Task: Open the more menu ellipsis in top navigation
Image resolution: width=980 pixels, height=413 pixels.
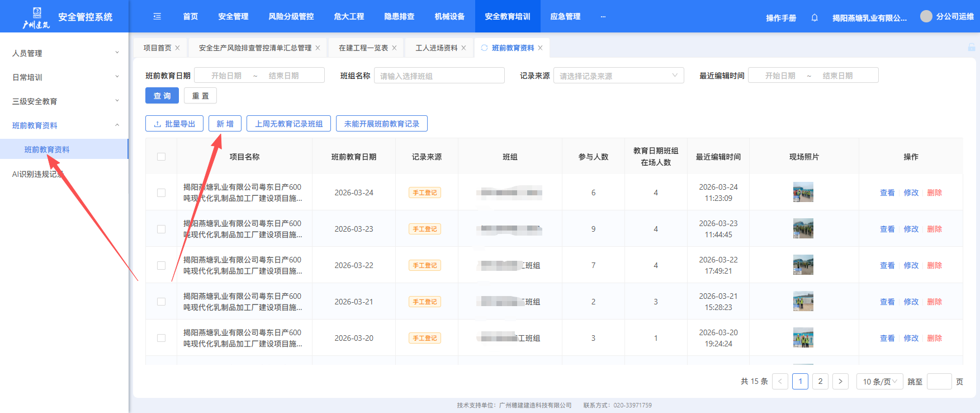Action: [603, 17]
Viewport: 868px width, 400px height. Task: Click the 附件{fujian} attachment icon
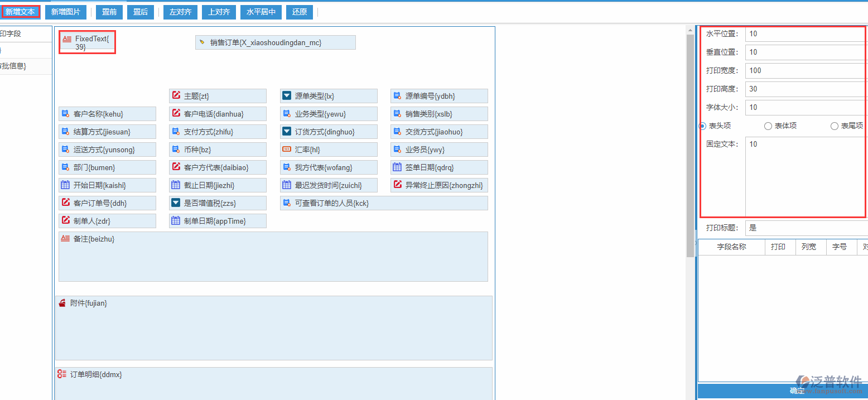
----------------
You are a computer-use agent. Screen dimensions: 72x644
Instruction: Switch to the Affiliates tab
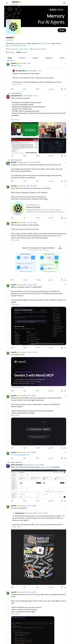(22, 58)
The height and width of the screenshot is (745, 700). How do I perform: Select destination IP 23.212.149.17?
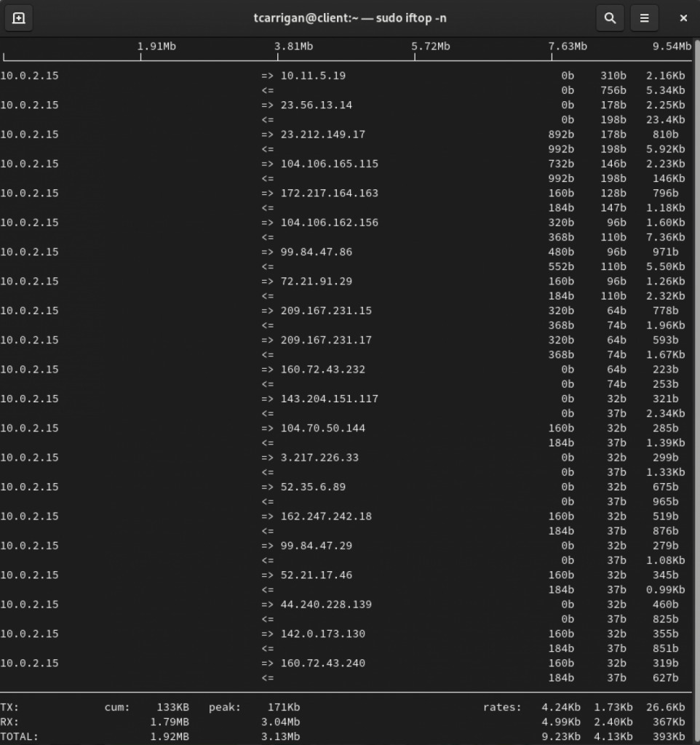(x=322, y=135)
----------------
*Problem to solve:* In the data above, which lines include "Task"? Return those lines.

*Finished exercise:*
Task: Open the more menu ellipsis in top navigation
Viewport: 868px width, 400px height. Task: Click the 附件{fujian} attachment icon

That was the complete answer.